■ **EXERCISE REQUIREMENTS**
Each entry that follows must be output without any deviation.

■ **MATERIAL TO PROCESS**
※

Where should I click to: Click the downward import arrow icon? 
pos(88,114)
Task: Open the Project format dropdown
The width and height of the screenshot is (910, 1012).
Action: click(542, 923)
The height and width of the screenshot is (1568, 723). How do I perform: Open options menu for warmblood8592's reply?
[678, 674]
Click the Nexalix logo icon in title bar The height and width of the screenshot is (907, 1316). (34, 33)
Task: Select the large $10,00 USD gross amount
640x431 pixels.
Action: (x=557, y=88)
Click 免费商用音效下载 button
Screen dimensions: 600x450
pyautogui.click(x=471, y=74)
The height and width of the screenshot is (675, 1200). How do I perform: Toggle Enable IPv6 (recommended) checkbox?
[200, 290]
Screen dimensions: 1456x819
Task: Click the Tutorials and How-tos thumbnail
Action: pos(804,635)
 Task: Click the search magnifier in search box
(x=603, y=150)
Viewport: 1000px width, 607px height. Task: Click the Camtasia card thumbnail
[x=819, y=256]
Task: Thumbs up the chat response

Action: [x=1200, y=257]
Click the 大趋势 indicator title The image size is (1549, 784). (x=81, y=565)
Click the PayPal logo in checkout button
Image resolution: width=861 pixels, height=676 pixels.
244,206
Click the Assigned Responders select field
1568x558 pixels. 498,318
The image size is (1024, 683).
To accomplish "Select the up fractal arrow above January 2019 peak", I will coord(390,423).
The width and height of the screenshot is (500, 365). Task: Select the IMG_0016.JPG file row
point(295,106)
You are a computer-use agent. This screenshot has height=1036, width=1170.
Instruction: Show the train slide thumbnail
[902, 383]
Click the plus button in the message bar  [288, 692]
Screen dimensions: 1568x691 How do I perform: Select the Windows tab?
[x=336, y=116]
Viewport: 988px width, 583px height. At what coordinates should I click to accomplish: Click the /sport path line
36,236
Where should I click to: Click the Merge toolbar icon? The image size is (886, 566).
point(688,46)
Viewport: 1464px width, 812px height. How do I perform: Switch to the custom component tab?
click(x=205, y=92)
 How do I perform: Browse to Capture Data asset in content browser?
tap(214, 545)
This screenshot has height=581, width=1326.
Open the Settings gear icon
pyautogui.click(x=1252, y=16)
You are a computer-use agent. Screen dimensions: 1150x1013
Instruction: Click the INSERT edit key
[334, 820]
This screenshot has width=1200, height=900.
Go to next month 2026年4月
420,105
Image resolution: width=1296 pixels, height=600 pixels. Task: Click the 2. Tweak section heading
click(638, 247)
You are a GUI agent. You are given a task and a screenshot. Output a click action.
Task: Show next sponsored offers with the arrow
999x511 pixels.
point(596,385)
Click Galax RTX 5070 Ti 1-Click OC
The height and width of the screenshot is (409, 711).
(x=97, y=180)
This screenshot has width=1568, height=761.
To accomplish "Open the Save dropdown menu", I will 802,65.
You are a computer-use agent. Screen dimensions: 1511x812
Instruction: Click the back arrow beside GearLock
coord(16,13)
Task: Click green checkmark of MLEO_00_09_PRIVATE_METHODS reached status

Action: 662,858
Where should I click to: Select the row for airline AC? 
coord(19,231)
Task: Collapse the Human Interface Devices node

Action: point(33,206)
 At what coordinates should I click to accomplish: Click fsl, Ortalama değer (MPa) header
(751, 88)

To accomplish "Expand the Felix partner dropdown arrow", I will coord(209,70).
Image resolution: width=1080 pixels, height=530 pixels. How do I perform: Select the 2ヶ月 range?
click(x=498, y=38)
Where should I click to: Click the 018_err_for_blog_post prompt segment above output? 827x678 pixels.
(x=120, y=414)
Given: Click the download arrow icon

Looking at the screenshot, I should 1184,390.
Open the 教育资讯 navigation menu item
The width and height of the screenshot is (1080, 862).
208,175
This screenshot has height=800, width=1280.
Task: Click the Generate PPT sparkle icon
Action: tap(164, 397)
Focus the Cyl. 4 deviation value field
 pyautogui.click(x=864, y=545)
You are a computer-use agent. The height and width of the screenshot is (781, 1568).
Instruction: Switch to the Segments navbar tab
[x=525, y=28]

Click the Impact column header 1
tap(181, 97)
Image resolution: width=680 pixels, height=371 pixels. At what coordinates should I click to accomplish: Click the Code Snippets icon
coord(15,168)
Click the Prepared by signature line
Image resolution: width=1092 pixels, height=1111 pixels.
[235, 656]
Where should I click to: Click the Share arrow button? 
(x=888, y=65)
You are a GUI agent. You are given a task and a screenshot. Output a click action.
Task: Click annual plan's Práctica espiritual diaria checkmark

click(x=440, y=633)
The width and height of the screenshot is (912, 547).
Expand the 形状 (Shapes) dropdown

※

■ **ANSWER BOX**
Where should I click to: Click the downward import arrow icon? 
pos(88,114)
Task: Open the Project format dropdown
The width and height of the screenshot is (910, 1012).
Action: click(542, 923)
The height and width of the screenshot is (1568, 723). How do I perform: Open options menu for warmblood8592's reply?
[678, 674]
Click the Nexalix logo icon in title bar The height and width of the screenshot is (907, 1316). (34, 33)
Task: Select the large $10,00 USD gross amount
640x431 pixels.
Action: (x=557, y=88)
Click 免费商用音效下载 button
Screen dimensions: 600x450
pyautogui.click(x=471, y=74)
The height and width of the screenshot is (675, 1200). How do I perform: Toggle Enable IPv6 (recommended) checkbox?
[200, 290]
Screen dimensions: 1456x819
Task: Click the Tutorials and How-tos thumbnail
Action: pos(804,635)
 Task: Click the search magnifier in search box
(x=603, y=150)
Viewport: 1000px width, 607px height. Task: Click the Camtasia card thumbnail
[x=819, y=256]
Task: Thumbs up the chat response

Action: [x=1200, y=257]
Click the 大趋势 indicator title The image size is (1549, 784). (x=81, y=565)
Click the PayPal logo in checkout button
Image resolution: width=861 pixels, height=676 pixels.
244,206
Click the Assigned Responders select field
1568x558 pixels. 498,318
The image size is (1024, 683).
To accomplish "Select the up fractal arrow above January 2019 peak", I will coord(390,423).
The width and height of the screenshot is (500, 365). Task: Select the IMG_0016.JPG file row
point(295,106)
You are a computer-use agent. This screenshot has height=1036, width=1170.
Instruction: Show the train slide thumbnail
[902, 383]
Click the plus button in the message bar  [288, 692]
Screen dimensions: 1568x691 How do I perform: Select the Windows tab?
[x=336, y=116]
Viewport: 988px width, 583px height. At what coordinates should I click to accomplish: Click the /sport path line
36,236
Where should I click to: Click the Merge toolbar icon? The image size is (886, 566).
point(688,46)
Viewport: 1464px width, 812px height. How do I perform: Switch to the custom component tab?
click(x=205, y=92)
 How do I perform: Browse to Capture Data asset in content browser?
tap(214, 545)
This screenshot has height=581, width=1326.
Open the Settings gear icon
pyautogui.click(x=1252, y=16)
You are a computer-use agent. Screen dimensions: 1150x1013
Instruction: Click the INSERT edit key
[334, 820]
This screenshot has width=1200, height=900.
Go to next month 2026年4月
420,105
Image resolution: width=1296 pixels, height=600 pixels. Task: Click the 2. Tweak section heading
click(638, 247)
You are a GUI agent. You are given a task and a screenshot. Output a click action.
Task: Show next sponsored offers with the arrow
999x511 pixels.
point(596,385)
Click Galax RTX 5070 Ti 1-Click OC
The height and width of the screenshot is (409, 711).
(x=97, y=180)
This screenshot has width=1568, height=761.
To accomplish "Open the Save dropdown menu", I will 802,65.
You are a computer-use agent. Screen dimensions: 1511x812
Instruction: Click the back arrow beside GearLock
coord(16,13)
Task: Click green checkmark of MLEO_00_09_PRIVATE_METHODS reached status

Action: 662,858
Where should I click to: Select the row for airline AC? 
coord(19,231)
Task: Collapse the Human Interface Devices node

Action: point(33,206)
 At what coordinates should I click to accomplish: Click fsl, Ortalama değer (MPa) header
(751, 88)

To accomplish "Expand the Felix partner dropdown arrow", I will coord(209,70).
Image resolution: width=1080 pixels, height=530 pixels. How do I perform: Select the 2ヶ月 range?
click(x=498, y=38)
Where should I click to: Click the 018_err_for_blog_post prompt segment above output? 827x678 pixels.
(x=120, y=414)
Given: Click the download arrow icon

Looking at the screenshot, I should 1184,390.
Open the 教育资讯 navigation menu item
The width and height of the screenshot is (1080, 862).
208,175
This screenshot has height=800, width=1280.
Task: Click the Generate PPT sparkle icon
Action: tap(164, 397)
Focus the Cyl. 4 deviation value field
 pyautogui.click(x=864, y=545)
You are a computer-use agent. The height and width of the screenshot is (781, 1568).
Instruction: Switch to the Segments navbar tab
[x=525, y=28]

Click the Impact column header 1
tap(181, 97)
Image resolution: width=680 pixels, height=371 pixels. At what coordinates should I click to accomplish: Click the Code Snippets icon
coord(15,168)
Click the Prepared by signature line
Image resolution: width=1092 pixels, height=1111 pixels.
[235, 656]
Where should I click to: Click the Share arrow button? 
(x=888, y=65)
You are a GUI agent. You are given a task and a screenshot. Output a click action.
Task: Click annual plan's Práctica espiritual diaria checkmark

click(x=440, y=633)
The width and height of the screenshot is (912, 547).
Expand the 形状 (Shapes) dropdown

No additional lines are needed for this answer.